◆ The task: Turn the items below into a numbered list, one line per number, and drop any blank lines.
------------------------------------------------------------
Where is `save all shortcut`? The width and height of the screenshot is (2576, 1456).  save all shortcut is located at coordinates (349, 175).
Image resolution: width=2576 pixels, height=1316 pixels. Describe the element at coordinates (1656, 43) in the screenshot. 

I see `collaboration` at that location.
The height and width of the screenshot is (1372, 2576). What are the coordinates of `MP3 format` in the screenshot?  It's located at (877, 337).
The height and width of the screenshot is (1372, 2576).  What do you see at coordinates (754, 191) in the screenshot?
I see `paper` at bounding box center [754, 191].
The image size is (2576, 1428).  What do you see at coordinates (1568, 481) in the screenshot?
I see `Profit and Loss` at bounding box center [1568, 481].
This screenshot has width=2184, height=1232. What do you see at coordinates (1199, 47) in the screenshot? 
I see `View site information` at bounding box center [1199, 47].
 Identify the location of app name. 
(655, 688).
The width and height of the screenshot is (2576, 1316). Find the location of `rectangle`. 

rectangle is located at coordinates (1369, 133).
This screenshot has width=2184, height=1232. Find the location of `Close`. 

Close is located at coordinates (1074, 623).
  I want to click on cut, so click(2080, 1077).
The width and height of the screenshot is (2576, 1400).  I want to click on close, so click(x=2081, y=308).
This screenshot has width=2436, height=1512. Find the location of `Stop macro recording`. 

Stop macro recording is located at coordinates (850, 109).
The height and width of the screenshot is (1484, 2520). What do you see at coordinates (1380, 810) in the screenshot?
------------------------------------------------------------
◆ Solution below:
1. Where is `save all shortcut`? The width and height of the screenshot is (2576, 1456).  save all shortcut is located at coordinates (349, 175).
2. Image resolution: width=2576 pixels, height=1316 pixels. Describe the element at coordinates (1656, 43) in the screenshot. 
3. I see `collaboration` at that location.
4. The height and width of the screenshot is (1372, 2576). What are the coordinates of `MP3 format` in the screenshot?  It's located at (877, 337).
5. The height and width of the screenshot is (1372, 2576).  What do you see at coordinates (754, 191) in the screenshot?
6. I see `paper` at bounding box center [754, 191].
7. The image size is (2576, 1428).  What do you see at coordinates (1568, 481) in the screenshot?
8. I see `Profit and Loss` at bounding box center [1568, 481].
9. This screenshot has width=2184, height=1232. What do you see at coordinates (1199, 47) in the screenshot? 
10. I see `View site information` at bounding box center [1199, 47].
11.  Identify the location of app name. 
12. (655, 688).
13. The width and height of the screenshot is (2576, 1316). Find the location of `rectangle`. 
14. rectangle is located at coordinates (1369, 133).
15. This screenshot has width=2184, height=1232. Find the location of `Close`. 
16. Close is located at coordinates (1074, 623).
17.   I want to click on cut, so click(2080, 1077).
18. The width and height of the screenshot is (2576, 1400).  I want to click on close, so click(x=2081, y=308).
19. This screenshot has width=2436, height=1512. Find the location of `Stop macro recording`. 
20. Stop macro recording is located at coordinates (850, 109).
21. The height and width of the screenshot is (1484, 2520). What do you see at coordinates (1380, 810) in the screenshot?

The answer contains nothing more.